▸ **Work required**: Leave out the images; return the rest of the data exactly.

□ □ □

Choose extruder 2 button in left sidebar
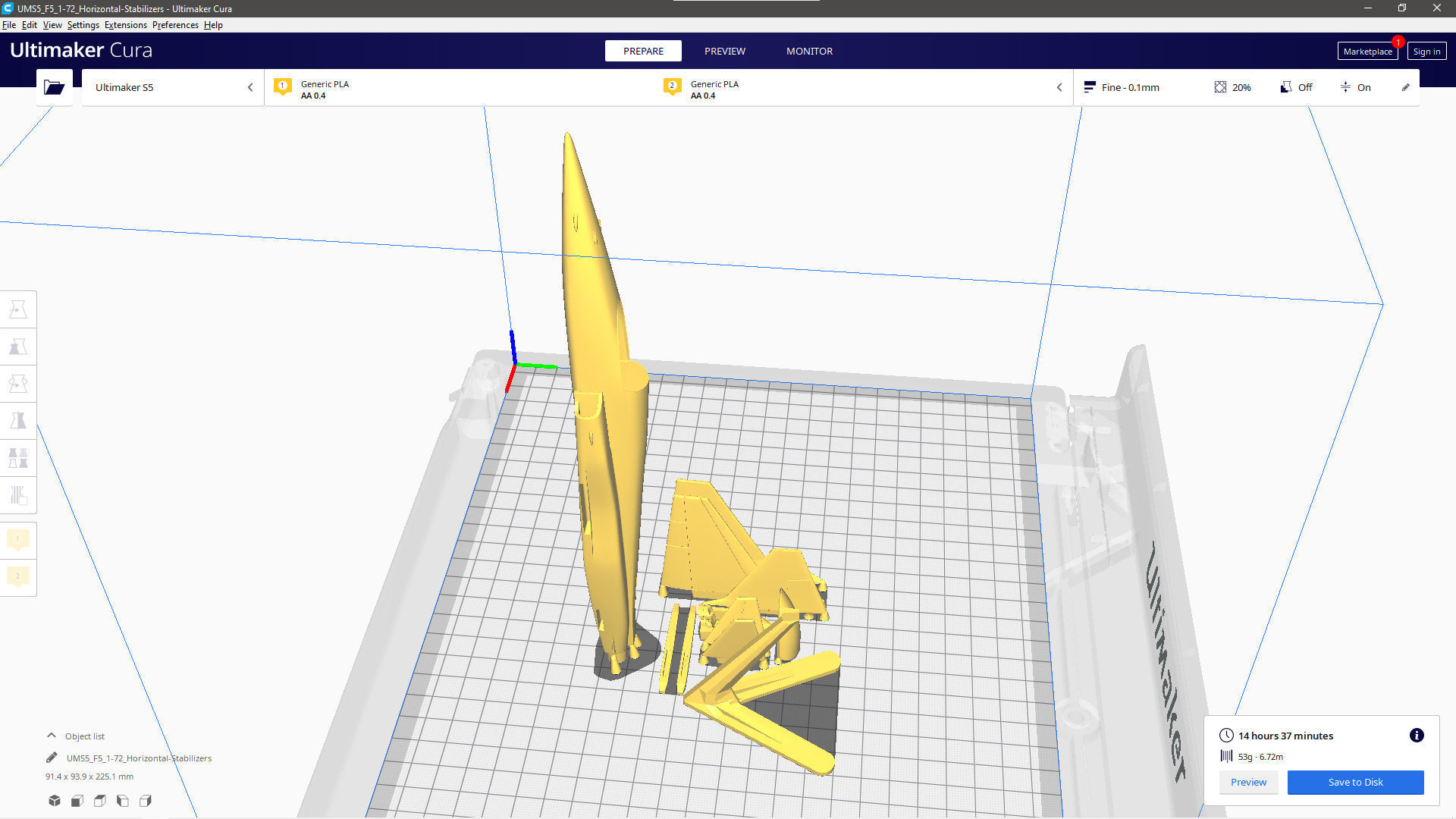[18, 577]
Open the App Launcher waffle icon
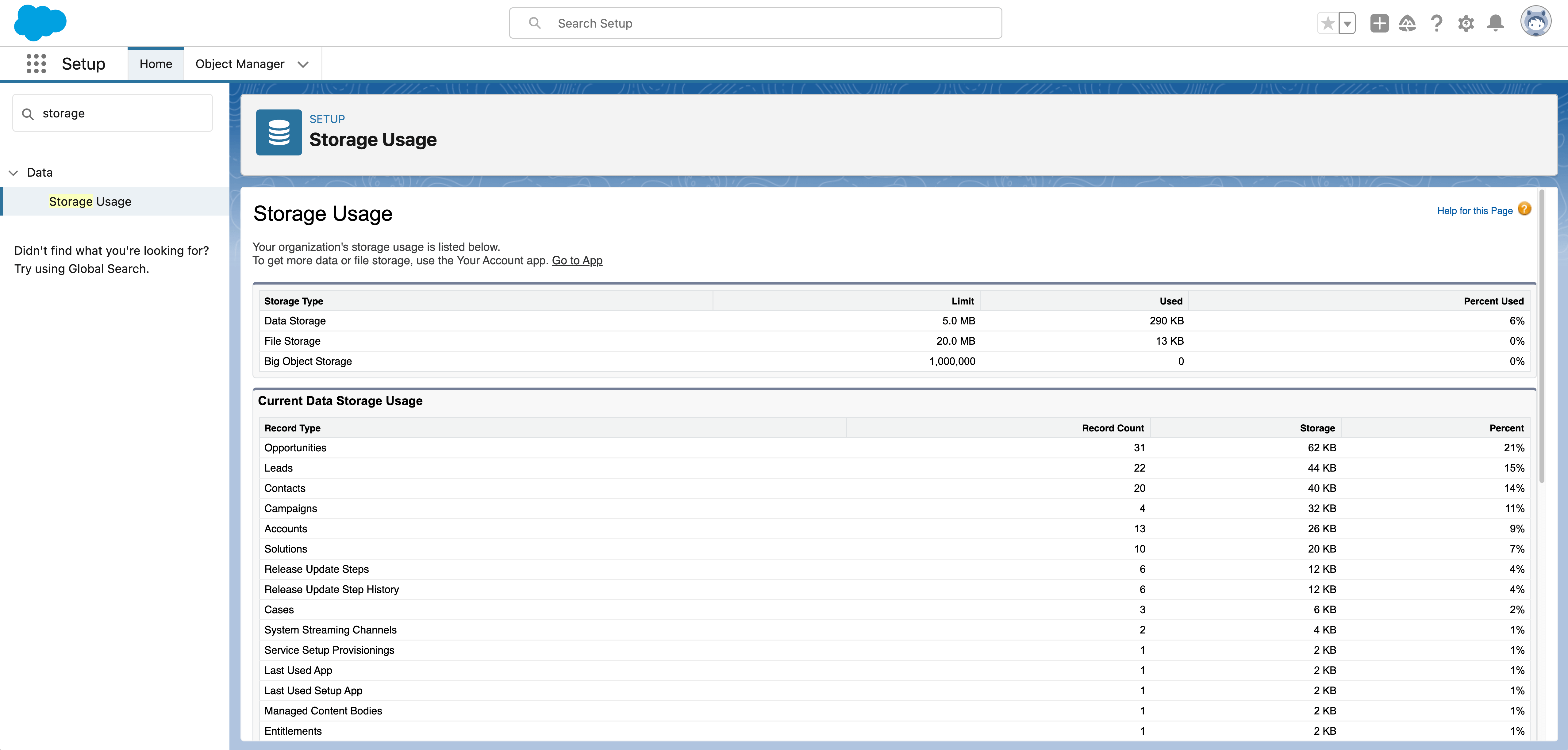 36,63
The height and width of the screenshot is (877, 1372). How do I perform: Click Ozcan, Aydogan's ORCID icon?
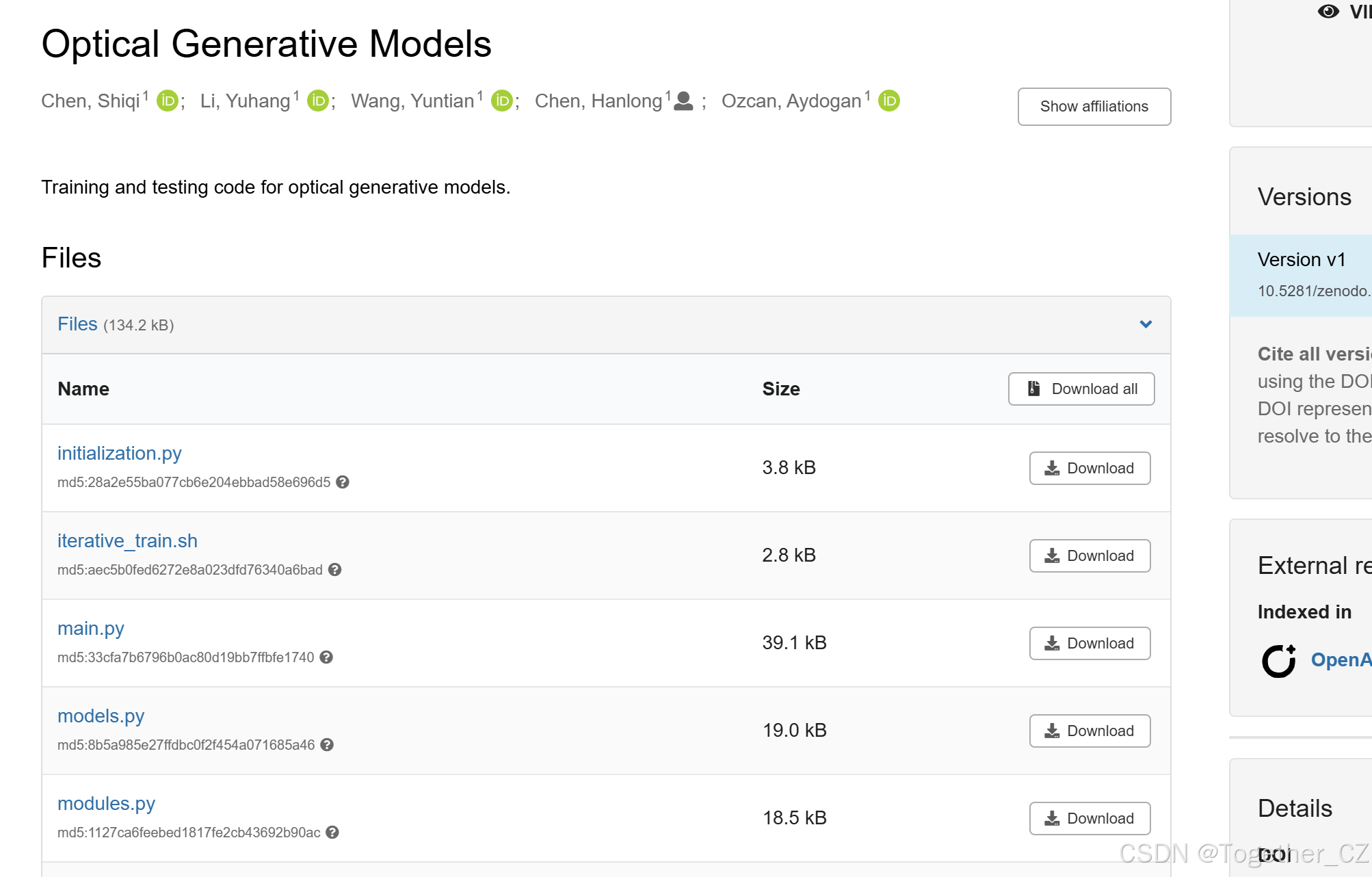[889, 101]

□ □ □

▸ **Written response**:
Choose extruder 2 button in left sidebar
[18, 577]
Open the App Launcher waffle icon
 36,63
The height and width of the screenshot is (877, 1372). How do I perform: Click Ozcan, Aydogan's ORCID icon?
[889, 101]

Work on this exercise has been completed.